§ Dataset extract

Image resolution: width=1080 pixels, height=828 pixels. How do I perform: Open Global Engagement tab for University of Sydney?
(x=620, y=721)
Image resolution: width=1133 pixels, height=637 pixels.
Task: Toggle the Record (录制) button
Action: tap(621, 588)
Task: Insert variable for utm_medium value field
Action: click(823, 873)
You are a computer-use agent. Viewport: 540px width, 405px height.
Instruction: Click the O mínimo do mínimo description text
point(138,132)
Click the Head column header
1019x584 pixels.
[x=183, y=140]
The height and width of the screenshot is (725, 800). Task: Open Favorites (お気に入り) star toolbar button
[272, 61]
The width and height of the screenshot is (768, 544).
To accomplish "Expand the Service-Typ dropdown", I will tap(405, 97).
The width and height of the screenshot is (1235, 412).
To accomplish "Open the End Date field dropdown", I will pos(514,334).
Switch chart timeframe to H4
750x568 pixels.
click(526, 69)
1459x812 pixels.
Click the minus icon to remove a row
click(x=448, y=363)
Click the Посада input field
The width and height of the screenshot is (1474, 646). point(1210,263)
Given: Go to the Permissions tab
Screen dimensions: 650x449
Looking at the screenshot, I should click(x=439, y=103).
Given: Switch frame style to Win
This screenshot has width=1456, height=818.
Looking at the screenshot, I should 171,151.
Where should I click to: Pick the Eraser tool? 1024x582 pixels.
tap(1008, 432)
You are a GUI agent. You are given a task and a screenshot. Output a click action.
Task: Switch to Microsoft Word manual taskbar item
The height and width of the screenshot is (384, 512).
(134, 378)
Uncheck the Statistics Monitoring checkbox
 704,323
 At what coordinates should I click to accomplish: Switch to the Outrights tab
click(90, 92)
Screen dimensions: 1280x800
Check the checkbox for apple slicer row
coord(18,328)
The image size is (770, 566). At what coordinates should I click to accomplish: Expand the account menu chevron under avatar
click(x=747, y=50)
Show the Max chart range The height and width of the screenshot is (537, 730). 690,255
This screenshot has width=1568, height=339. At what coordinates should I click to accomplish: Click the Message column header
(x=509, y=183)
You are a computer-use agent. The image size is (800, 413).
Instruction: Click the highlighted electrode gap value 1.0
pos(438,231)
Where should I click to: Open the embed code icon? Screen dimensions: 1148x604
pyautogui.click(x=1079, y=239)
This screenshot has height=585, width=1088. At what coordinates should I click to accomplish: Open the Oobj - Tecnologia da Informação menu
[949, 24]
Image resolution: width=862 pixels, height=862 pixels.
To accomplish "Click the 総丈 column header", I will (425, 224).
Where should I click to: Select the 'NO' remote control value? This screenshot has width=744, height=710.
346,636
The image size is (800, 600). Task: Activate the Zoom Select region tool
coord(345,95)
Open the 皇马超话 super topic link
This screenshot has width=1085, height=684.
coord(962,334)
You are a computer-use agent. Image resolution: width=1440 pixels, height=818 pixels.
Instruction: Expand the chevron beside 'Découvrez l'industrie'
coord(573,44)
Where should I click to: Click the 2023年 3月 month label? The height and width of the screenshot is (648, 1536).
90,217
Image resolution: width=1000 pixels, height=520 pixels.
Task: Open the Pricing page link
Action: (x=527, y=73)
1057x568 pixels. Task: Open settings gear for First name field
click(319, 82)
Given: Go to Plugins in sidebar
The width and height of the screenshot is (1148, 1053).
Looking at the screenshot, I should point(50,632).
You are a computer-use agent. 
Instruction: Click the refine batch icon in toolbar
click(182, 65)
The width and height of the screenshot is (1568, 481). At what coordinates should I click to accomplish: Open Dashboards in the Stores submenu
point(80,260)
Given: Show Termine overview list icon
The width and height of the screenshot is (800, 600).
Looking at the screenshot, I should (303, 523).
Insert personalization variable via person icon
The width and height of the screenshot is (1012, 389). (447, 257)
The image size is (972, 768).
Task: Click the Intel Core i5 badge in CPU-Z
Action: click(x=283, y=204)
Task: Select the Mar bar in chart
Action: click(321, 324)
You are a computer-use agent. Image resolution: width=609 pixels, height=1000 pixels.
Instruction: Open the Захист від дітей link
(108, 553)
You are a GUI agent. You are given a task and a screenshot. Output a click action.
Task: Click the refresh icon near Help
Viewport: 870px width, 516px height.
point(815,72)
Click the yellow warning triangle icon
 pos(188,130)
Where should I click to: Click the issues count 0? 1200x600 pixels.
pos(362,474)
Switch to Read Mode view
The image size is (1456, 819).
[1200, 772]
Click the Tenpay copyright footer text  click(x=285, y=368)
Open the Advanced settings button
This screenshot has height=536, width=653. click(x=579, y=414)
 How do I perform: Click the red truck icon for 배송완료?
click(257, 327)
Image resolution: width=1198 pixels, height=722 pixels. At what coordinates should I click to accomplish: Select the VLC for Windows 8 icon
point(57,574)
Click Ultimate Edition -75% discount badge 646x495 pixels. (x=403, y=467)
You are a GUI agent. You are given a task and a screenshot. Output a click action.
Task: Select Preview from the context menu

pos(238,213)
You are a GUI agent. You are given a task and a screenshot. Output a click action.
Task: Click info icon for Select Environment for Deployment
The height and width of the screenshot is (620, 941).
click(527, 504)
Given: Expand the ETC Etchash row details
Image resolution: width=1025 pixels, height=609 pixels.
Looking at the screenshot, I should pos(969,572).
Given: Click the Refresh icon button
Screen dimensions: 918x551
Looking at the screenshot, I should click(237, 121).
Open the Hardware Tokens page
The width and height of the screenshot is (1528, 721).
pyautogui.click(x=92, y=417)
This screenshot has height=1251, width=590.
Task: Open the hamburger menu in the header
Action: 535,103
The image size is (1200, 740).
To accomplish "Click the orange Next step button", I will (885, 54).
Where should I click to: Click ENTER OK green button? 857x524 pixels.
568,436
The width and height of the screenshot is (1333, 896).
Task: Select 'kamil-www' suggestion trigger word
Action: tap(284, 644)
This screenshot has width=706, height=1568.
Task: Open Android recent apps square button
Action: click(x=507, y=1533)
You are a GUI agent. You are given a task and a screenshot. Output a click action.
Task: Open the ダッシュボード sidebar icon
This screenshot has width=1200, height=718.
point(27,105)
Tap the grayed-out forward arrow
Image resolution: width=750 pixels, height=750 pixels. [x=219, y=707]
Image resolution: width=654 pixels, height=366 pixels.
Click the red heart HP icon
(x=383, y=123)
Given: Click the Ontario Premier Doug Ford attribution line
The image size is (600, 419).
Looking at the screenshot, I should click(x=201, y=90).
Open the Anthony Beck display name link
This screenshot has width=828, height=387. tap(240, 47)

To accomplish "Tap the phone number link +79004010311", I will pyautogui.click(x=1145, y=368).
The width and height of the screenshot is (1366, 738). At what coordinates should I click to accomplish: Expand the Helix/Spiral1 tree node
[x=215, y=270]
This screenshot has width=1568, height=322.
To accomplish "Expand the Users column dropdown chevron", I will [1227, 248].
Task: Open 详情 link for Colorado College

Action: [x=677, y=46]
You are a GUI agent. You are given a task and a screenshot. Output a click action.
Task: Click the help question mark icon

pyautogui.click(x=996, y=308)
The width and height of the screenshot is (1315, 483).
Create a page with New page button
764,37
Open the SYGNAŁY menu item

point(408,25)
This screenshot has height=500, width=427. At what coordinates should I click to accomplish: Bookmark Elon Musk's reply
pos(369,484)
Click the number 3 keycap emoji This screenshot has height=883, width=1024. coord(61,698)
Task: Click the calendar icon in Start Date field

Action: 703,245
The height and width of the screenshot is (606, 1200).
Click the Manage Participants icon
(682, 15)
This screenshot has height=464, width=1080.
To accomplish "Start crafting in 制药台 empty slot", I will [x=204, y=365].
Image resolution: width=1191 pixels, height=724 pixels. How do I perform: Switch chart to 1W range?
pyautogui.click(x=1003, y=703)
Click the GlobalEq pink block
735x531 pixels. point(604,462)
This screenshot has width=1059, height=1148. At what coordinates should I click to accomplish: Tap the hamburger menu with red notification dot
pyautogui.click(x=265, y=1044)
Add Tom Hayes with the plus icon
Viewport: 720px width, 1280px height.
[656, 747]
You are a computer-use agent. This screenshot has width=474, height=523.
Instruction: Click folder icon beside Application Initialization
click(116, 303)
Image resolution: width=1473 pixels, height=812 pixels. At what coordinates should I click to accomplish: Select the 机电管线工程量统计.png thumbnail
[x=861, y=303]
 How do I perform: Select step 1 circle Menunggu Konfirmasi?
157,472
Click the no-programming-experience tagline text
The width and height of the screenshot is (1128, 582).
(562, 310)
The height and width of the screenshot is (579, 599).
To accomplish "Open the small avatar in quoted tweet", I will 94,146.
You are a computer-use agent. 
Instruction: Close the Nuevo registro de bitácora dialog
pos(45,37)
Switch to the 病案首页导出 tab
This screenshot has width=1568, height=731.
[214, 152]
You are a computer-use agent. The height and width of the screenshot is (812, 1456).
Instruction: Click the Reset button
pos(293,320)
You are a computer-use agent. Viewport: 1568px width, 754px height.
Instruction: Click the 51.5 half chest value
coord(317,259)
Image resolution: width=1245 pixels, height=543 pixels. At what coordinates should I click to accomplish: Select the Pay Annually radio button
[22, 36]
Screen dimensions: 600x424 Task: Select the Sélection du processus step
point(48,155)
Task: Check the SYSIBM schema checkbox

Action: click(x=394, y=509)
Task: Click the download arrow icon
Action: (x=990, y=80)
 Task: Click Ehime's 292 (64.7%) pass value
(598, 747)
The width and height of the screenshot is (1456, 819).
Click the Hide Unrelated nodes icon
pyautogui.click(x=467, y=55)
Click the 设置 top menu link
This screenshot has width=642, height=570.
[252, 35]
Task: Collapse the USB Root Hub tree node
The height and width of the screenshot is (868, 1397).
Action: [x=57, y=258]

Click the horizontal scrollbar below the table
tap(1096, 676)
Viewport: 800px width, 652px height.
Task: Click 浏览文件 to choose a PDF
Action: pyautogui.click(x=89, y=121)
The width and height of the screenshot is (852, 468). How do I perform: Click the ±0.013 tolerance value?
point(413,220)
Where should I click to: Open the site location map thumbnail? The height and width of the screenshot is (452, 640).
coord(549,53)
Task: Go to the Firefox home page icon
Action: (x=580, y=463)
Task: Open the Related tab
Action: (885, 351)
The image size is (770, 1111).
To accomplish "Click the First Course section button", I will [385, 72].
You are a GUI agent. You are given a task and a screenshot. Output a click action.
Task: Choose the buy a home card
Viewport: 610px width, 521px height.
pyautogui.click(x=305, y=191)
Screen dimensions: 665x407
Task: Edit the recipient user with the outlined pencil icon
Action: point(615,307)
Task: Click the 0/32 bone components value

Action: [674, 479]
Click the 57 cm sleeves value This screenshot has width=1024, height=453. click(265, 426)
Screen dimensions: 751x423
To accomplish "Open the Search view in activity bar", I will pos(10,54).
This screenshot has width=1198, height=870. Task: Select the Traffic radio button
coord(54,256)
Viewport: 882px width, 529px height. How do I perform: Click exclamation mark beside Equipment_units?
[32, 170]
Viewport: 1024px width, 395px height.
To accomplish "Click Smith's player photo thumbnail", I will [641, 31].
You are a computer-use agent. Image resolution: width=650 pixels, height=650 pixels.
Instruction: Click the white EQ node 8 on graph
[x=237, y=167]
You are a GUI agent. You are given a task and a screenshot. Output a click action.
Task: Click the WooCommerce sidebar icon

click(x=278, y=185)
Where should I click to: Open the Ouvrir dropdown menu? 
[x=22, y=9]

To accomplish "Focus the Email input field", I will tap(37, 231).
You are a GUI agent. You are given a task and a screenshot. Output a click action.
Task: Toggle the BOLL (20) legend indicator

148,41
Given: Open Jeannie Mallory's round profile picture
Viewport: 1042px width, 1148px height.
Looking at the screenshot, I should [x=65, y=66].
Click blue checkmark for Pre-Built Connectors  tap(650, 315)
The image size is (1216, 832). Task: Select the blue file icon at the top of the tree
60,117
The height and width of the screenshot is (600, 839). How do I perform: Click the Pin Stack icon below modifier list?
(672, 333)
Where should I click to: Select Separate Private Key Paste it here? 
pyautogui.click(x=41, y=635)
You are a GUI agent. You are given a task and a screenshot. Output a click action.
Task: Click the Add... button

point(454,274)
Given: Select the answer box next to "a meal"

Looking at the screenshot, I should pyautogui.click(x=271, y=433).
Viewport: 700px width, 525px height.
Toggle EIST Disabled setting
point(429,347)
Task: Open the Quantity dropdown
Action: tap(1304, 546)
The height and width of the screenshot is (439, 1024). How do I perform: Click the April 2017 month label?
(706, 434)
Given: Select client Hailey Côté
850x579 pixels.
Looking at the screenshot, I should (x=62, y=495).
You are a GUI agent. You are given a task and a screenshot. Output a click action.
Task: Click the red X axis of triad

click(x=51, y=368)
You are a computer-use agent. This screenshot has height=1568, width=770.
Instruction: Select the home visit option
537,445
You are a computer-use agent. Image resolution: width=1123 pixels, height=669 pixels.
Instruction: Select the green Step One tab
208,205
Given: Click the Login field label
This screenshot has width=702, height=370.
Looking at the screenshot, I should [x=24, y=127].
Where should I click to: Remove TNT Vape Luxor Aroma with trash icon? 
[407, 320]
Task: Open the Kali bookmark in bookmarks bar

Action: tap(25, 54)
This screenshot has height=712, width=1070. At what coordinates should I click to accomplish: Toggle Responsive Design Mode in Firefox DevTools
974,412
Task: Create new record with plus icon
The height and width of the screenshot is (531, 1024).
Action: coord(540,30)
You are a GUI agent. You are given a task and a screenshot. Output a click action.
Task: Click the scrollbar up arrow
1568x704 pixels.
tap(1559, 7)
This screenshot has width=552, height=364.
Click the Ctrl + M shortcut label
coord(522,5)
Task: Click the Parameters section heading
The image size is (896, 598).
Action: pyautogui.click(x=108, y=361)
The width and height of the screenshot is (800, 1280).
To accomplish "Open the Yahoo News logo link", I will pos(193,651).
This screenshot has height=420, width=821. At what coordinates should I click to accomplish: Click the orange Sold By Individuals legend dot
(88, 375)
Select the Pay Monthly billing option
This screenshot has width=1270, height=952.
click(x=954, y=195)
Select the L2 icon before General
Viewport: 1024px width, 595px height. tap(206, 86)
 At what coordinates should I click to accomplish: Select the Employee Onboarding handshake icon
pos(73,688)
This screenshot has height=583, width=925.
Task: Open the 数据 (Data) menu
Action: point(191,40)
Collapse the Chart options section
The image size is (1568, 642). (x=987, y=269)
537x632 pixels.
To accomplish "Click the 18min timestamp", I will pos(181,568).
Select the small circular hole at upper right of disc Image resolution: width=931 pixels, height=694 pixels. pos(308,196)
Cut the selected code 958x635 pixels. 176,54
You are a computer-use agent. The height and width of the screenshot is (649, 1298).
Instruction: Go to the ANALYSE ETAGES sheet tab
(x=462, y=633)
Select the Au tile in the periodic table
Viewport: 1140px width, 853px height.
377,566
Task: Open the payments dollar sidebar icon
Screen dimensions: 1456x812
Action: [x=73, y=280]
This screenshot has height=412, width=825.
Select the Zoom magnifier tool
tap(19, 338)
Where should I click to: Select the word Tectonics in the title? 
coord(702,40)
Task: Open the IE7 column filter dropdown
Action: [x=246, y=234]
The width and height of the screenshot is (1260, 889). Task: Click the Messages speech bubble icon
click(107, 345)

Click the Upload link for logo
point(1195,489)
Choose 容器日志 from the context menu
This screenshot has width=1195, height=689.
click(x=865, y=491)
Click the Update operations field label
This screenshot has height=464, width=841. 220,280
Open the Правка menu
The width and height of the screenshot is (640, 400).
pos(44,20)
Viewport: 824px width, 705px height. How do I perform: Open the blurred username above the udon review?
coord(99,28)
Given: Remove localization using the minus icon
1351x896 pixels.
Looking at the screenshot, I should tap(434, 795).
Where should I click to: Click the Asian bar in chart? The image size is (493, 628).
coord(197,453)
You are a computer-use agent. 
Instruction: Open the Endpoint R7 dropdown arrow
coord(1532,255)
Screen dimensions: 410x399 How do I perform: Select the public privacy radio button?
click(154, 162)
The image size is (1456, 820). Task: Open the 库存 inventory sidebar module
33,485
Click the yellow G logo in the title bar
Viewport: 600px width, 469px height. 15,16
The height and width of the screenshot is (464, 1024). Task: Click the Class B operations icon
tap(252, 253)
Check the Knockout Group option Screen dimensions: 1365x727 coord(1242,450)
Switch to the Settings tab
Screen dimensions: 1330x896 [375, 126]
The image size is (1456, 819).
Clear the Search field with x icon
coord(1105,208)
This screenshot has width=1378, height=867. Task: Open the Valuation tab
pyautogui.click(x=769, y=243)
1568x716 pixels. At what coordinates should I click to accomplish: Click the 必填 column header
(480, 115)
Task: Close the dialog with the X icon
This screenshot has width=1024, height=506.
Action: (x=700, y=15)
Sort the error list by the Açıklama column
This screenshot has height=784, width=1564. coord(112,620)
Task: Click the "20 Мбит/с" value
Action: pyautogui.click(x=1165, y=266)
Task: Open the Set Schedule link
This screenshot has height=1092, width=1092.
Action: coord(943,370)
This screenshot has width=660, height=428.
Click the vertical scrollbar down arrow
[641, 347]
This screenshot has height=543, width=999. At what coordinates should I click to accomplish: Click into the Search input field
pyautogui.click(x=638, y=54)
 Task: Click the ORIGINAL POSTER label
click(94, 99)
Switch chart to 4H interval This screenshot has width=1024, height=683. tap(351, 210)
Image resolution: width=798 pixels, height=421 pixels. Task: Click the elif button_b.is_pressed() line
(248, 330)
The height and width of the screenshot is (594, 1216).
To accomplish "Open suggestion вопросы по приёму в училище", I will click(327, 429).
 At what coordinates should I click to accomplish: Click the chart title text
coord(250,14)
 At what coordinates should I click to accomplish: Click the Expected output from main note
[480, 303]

§ Exercise aim
Nothing outside this range should appear: the lines from the start of the listing through the line with "You are a computer-use agent. Viewport: 540px", each reproduced exactly, both ends included.

§ Response area
Image resolution: width=1080 pixels, height=828 pixels. How do I perform: Open Global Engagement tab for University of Sydney?
(x=620, y=721)
Image resolution: width=1133 pixels, height=637 pixels.
Task: Toggle the Record (录制) button
Action: tap(621, 588)
Task: Insert variable for utm_medium value field
Action: click(823, 873)
You are a computer-use agent. Viewport: 540px width, 405px height.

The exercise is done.